Dünyaya hızlıca yaklaşan asteroit, tüm gezegeni yok edecektir. Bilim adamları bile çözüm bulamamaktadır. İnsanoğlunun önünde yalnızca 3 hafta vardır! Dodge, lise aşkını bulmaya yola koyulurken, tanımadığı komşusu Penny de ailesine kavuşmak adına ona eşlik eder. Tabi kıyamet arifesi bu yolculuk hiç de kolay olmayacaktır.

Yaşamınızın bir döneminde mutlaka aklınıza gelen sorudur: Kıyamet kopsa veya öleceğinizi bilseniz neler yapardınız? Bu nedenle herkes kendinden bir şey bulup, konuyu kendince özdeşleştirebilir. Senarist başarılı bir konuya el atıyor. Son dönemde bu sorunun mükemmel örneği “Melancholia”nın kıyısından bile geçemez, o ayrı. İlk ve Son Aşkım’da durum biraz daha dram komedi tadında ele alınıyor. Mekan, dekor, kostüm detayları dünyanın sonuna göre ister istemez kötümser tasarlanıyor. Diğer yandan dram komediyi elde tutmak adına renk seçimleri, kamera açıları felakete sürüklemiyor. Bu da az biraz konuyla çelişiyor. Gerçi hayata nasıl bakacağınızla da ilgili olabilir. “Felaket filmleri” kategorisine girer mi derseniz, sanmıyorum.

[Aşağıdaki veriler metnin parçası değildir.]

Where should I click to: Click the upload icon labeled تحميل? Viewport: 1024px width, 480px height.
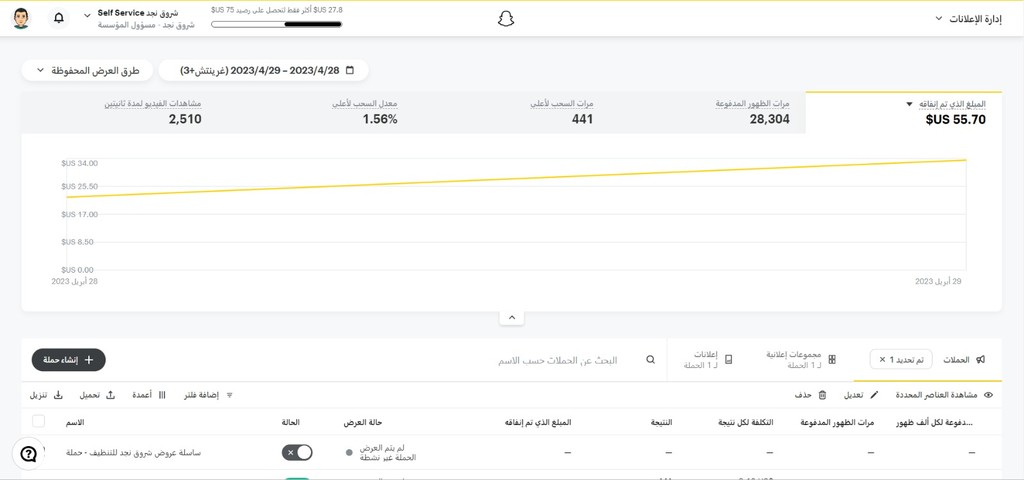point(110,395)
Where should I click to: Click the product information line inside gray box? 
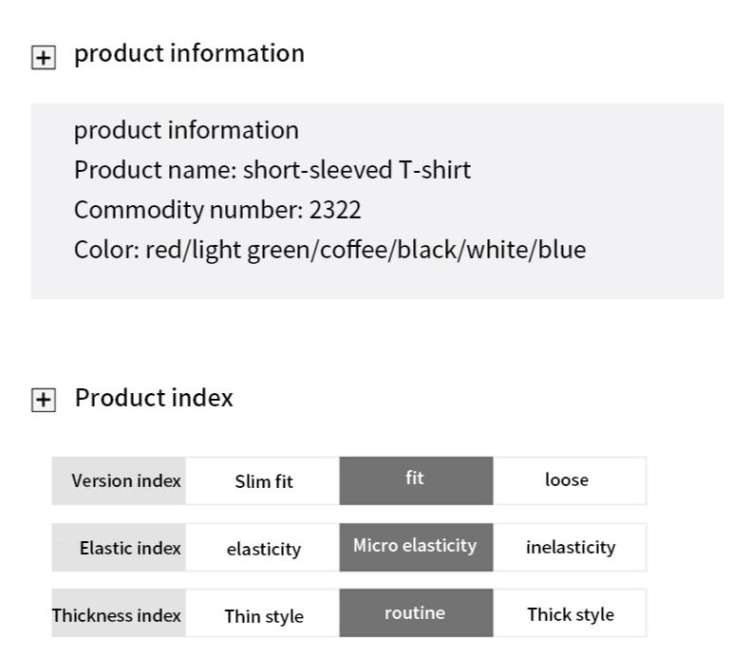pyautogui.click(x=186, y=130)
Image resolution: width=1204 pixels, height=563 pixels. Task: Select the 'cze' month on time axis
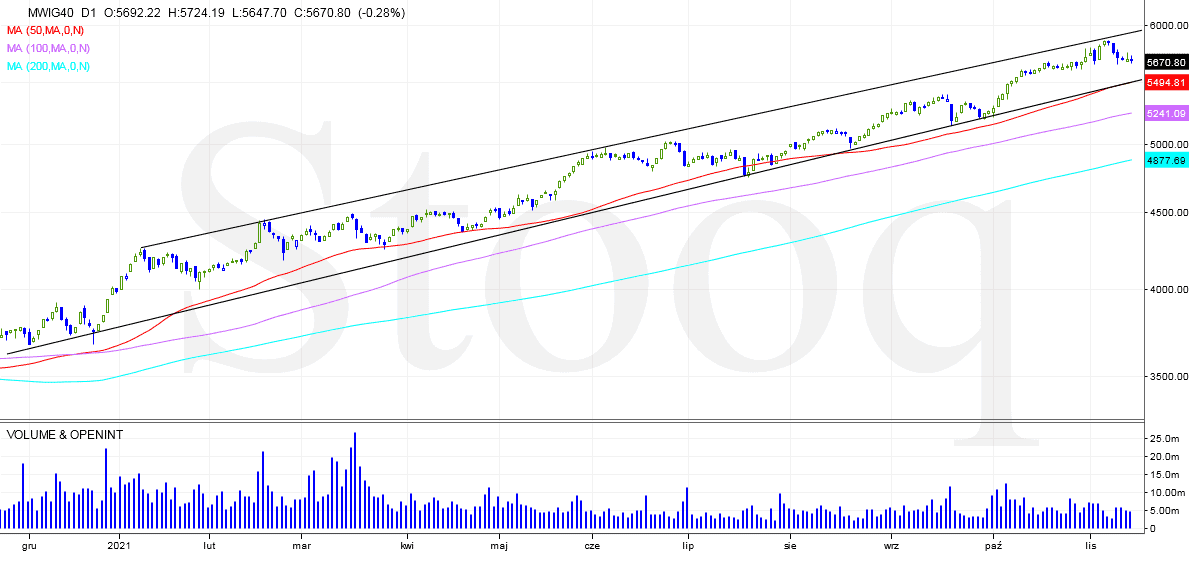pyautogui.click(x=592, y=546)
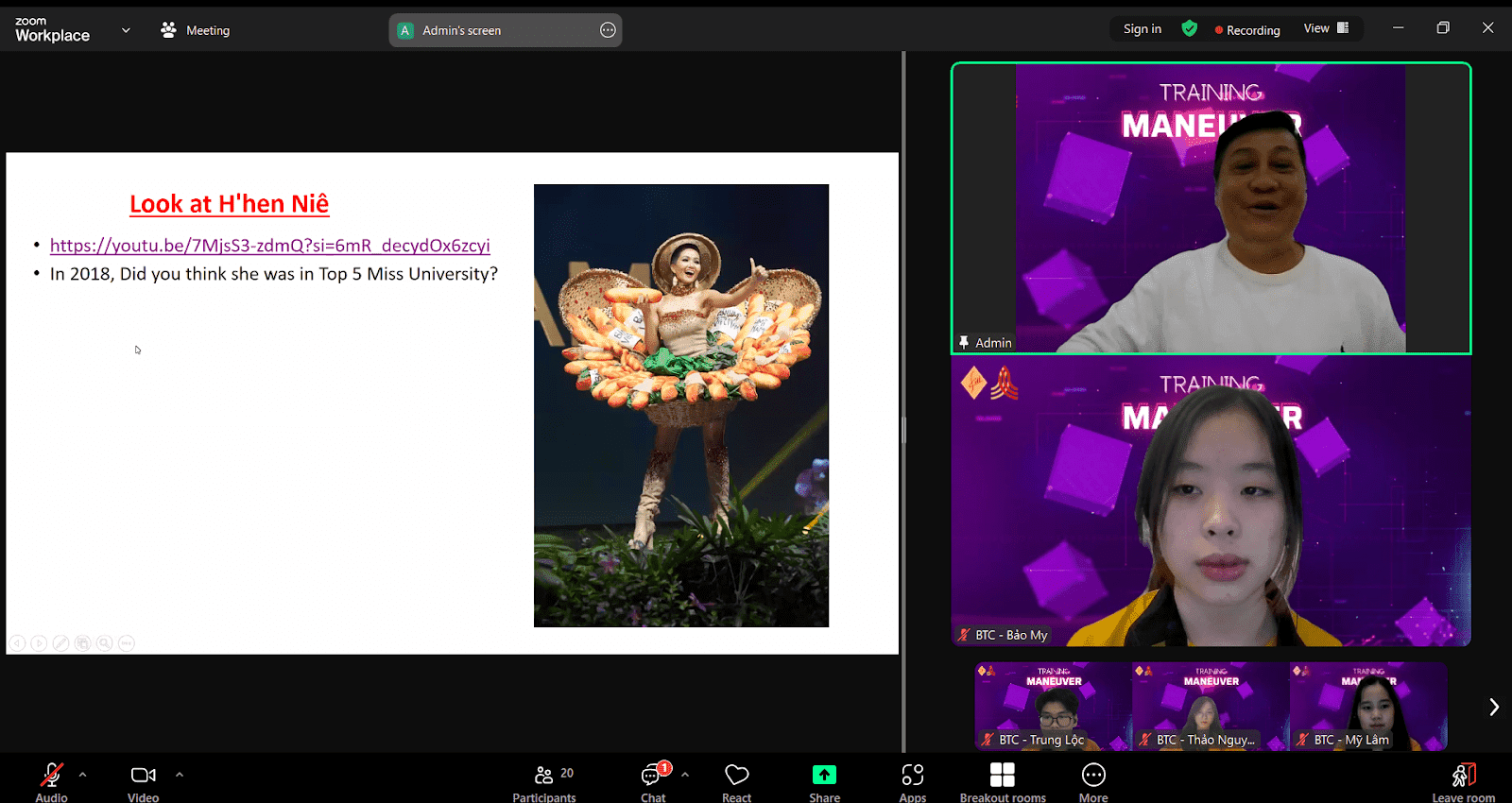Open the Zoom Workplace dropdown chevron
The height and width of the screenshot is (803, 1512).
(126, 30)
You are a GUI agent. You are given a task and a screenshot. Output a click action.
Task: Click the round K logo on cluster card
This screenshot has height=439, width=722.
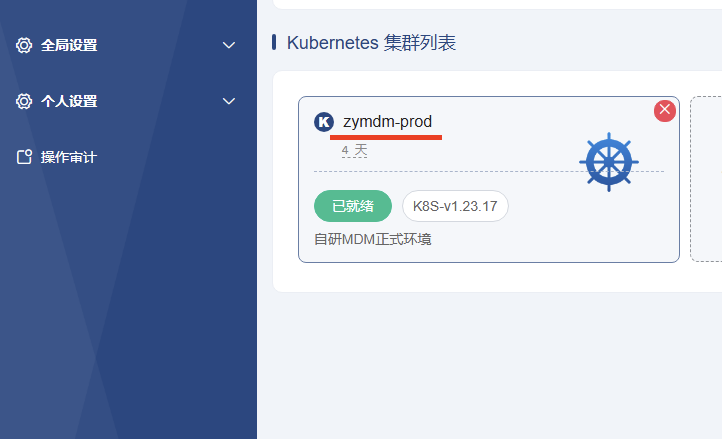[x=324, y=122]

Karakterler kendilerini kaybediyorlar. Ya çılgınca eğleniyorlar ya da yağmacılığa başlayıp uç noktada yaşıyorlar. Sonunda gerçekten kıyamet kopacak mı kopmayacak mı diye sorgulamıyorlar bile. Bilim adamlarına güven son noktada anlayacağınız. Dodge, haleti ruhiyesi gereği her şeye duygusal bakıyor. Boşvermişliğini kıyamet arifesinden değil, doğduğundan beri yaşıyor. Bir bakıma kurtuluş gibi görüyor. Sadece içinde kalanları yaşamak istiyor biraz da olsa. Penny ise Dodge’un zıttıdır. Hayatı boşverenlerdendir ama çevresi geniştir ve biraz daha umutla bakabiliyor. Senarist, Dodge kadar Penny’e şans tanımıyor onu anlamamız için. Ya Penny kendi içinde gel gitler yaşıyor ve Dodge kadar net değil, veya senaryo Penny’e yaklaşamıyor. İkilinin arasında geçen yarı romantizm havası da hiç gerçekçi durmuyor, yakıştıramıyorsunuz. Birbirlerine bakışlarında bile kıvılcımı yakalamak imkansız; eğreti duruyor.
Filmin kurgu aşaması ise size hiç heyecan katmıyor. Dodge ve Penny’nin yolculukları beklenilenden çok sıkıcı geçiyor. Manasız öyküler ekleniyor karakterlere. Sebep, sonuç göremiyorsunuz. Başlangıcındaki o güzel sorular, kararlar, kararsızlıklar uçuyor ve yerini vasat komedi filmlerinde insanları güldüremeyen hikayelere bırakıyor. Anlam veremiyorsunuz.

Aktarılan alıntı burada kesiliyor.